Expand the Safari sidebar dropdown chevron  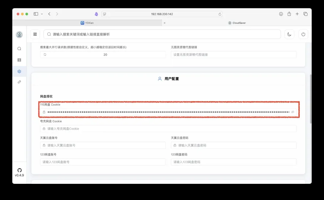(42, 14)
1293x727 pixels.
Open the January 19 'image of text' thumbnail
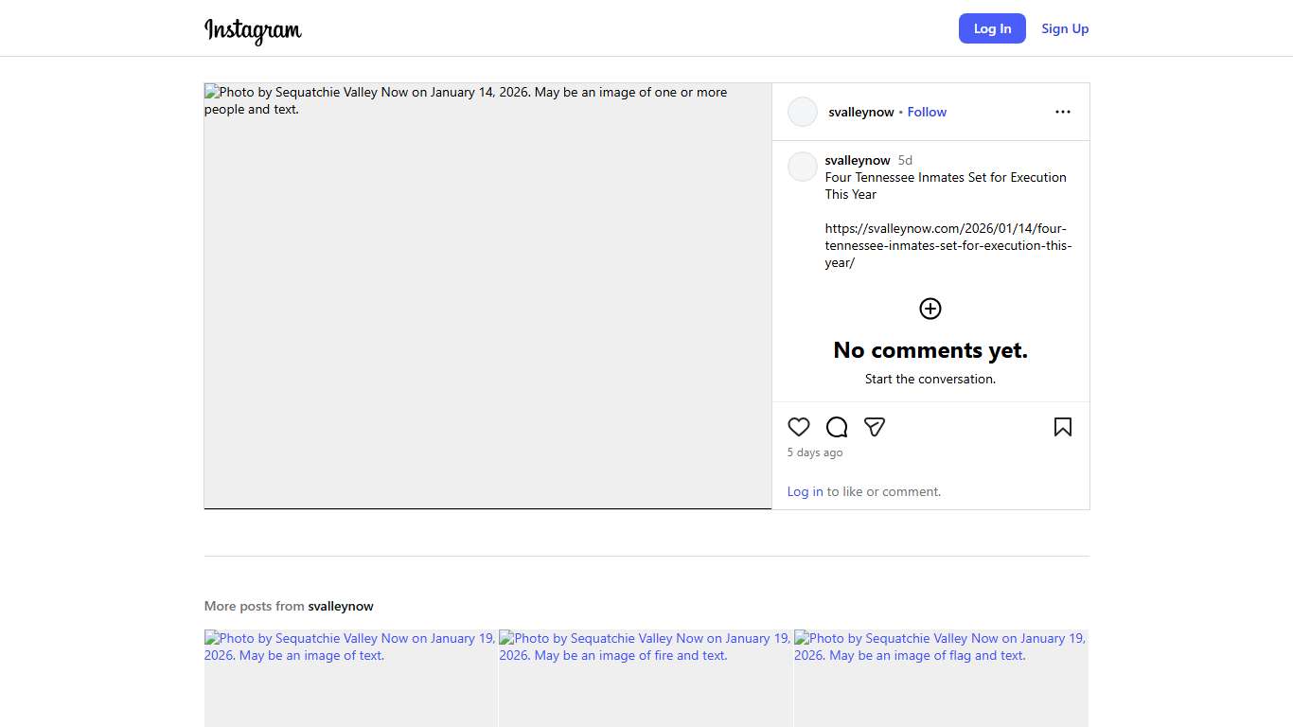point(350,678)

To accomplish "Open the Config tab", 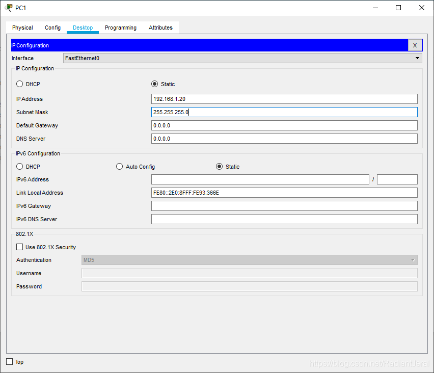I will coord(52,28).
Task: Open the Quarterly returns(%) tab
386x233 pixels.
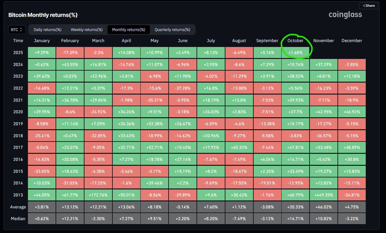Action: click(x=173, y=29)
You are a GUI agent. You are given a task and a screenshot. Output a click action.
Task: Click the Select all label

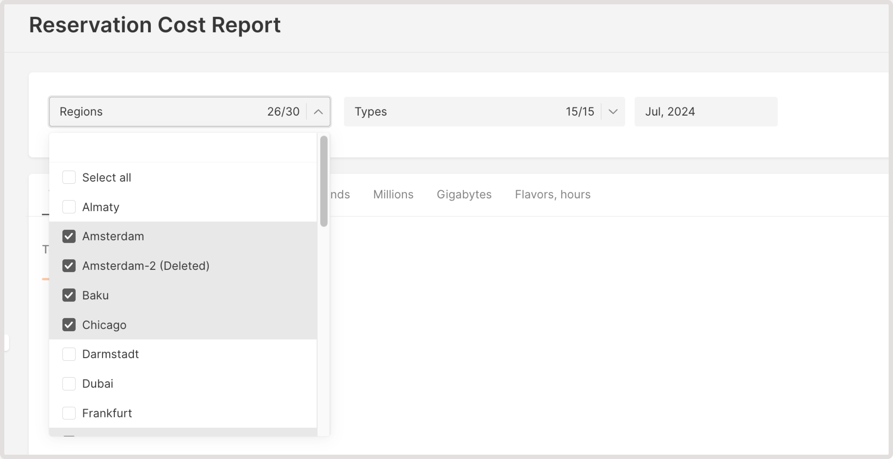coord(107,177)
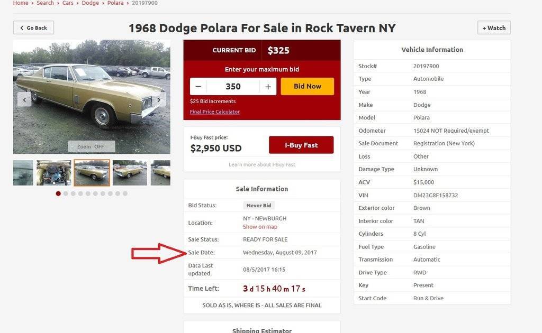Select the second image carousel dot
Viewport: 542px width, 333px height.
[66, 193]
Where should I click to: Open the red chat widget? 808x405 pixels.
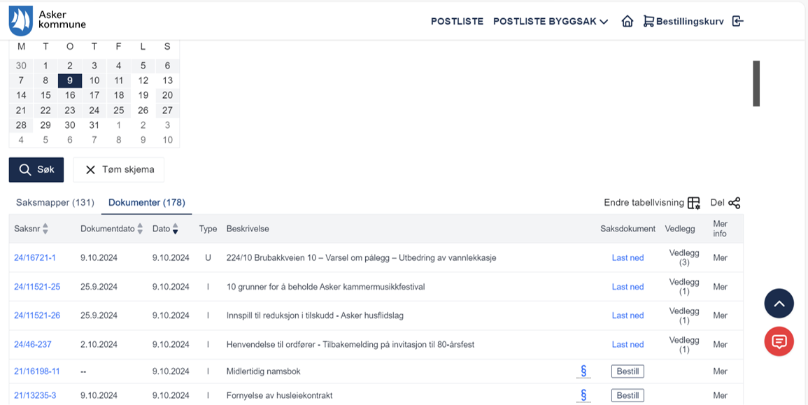pos(779,341)
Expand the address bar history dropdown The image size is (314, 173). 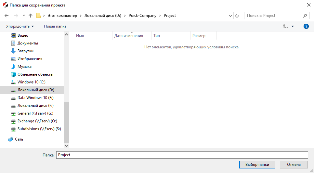pos(230,16)
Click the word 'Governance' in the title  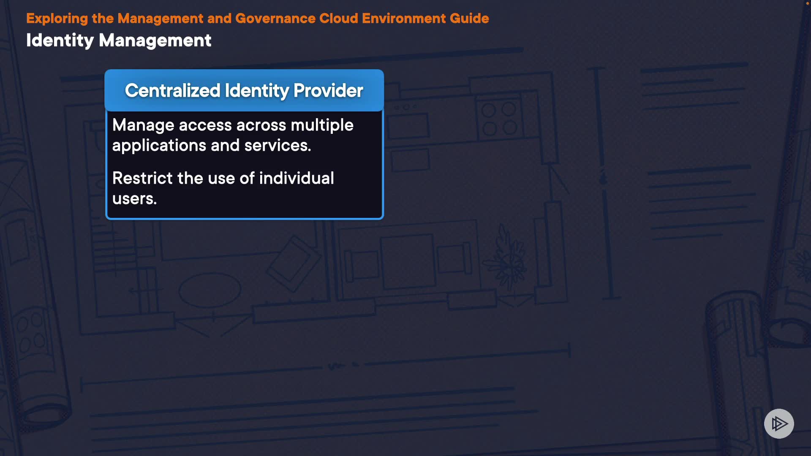click(x=275, y=19)
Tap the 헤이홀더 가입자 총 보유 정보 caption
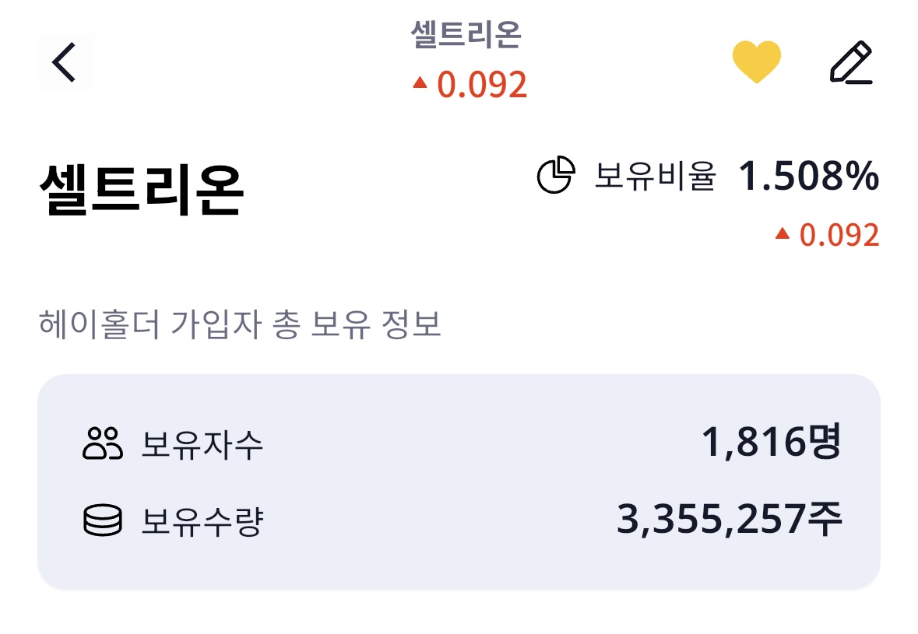The height and width of the screenshot is (634, 918). click(240, 325)
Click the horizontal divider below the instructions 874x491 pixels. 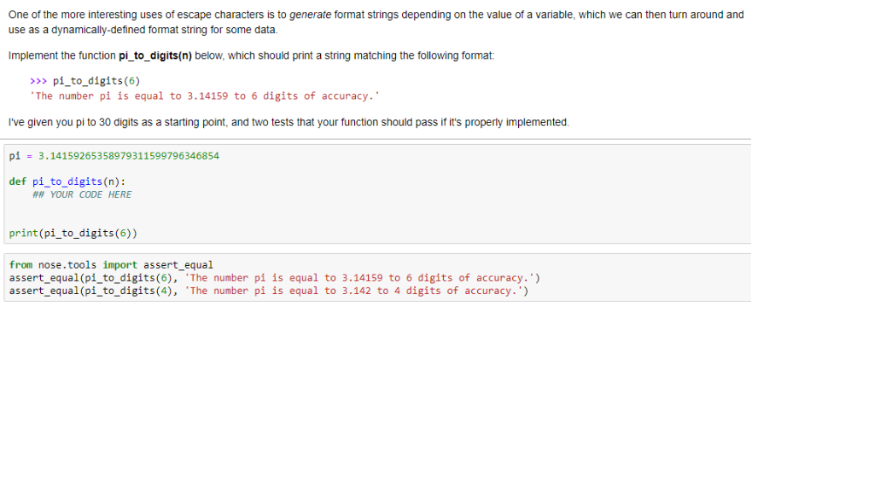coord(376,137)
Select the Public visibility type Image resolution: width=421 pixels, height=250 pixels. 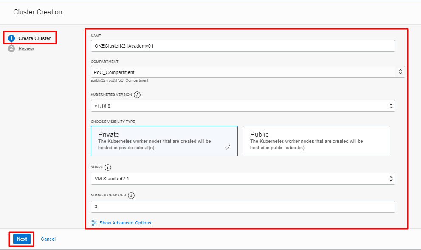coord(316,141)
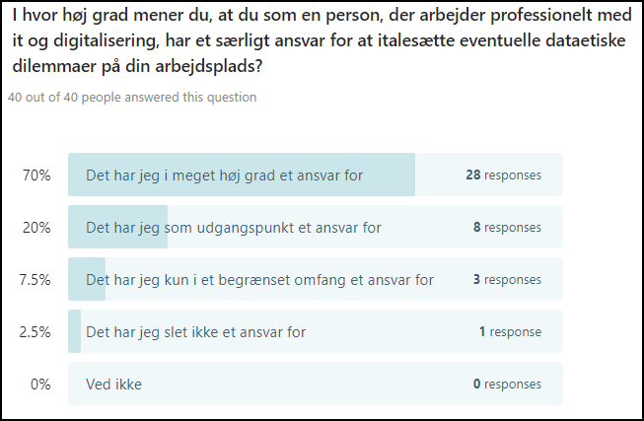Click the 7.5% percentage label

pyautogui.click(x=35, y=280)
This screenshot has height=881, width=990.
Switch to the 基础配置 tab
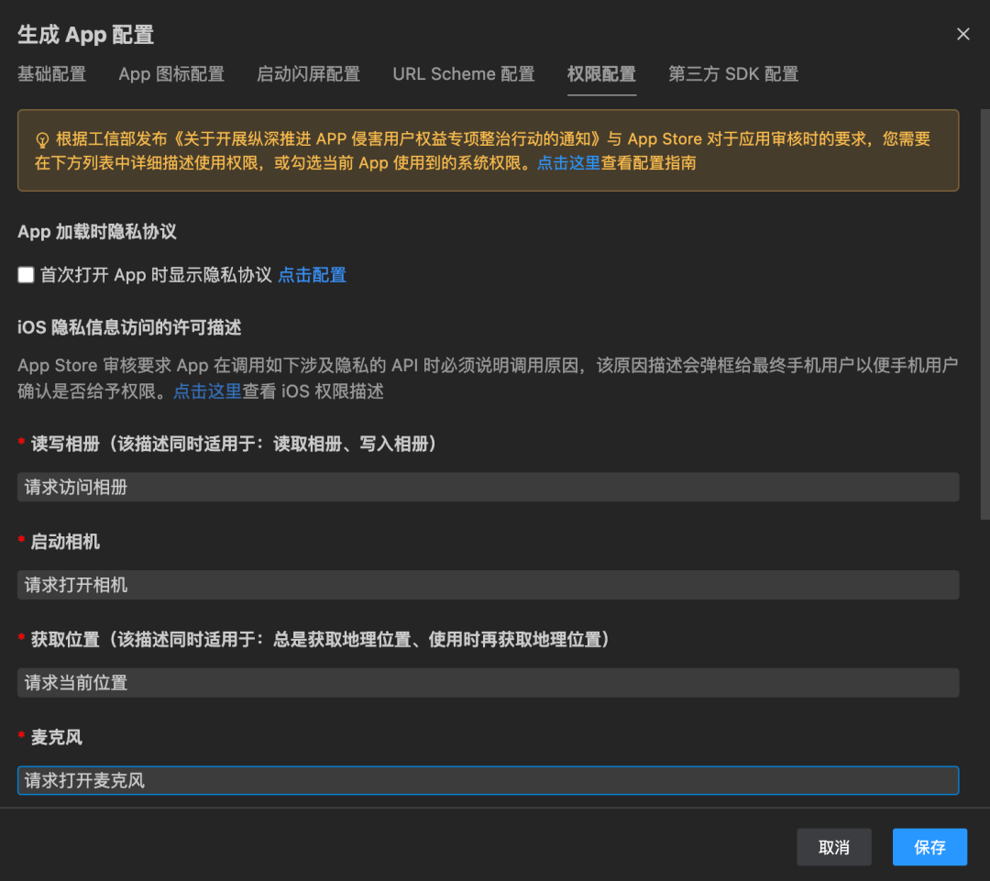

++++++++++

What to work on:
Duplicate everything in the listing from the line containing "This screenshot has height=881, width=990." down through the end of the listing, inclusive. Omit the pictures from your output.

The answer:
This screenshot has height=881, width=990.
Switch to the 基础配置 tab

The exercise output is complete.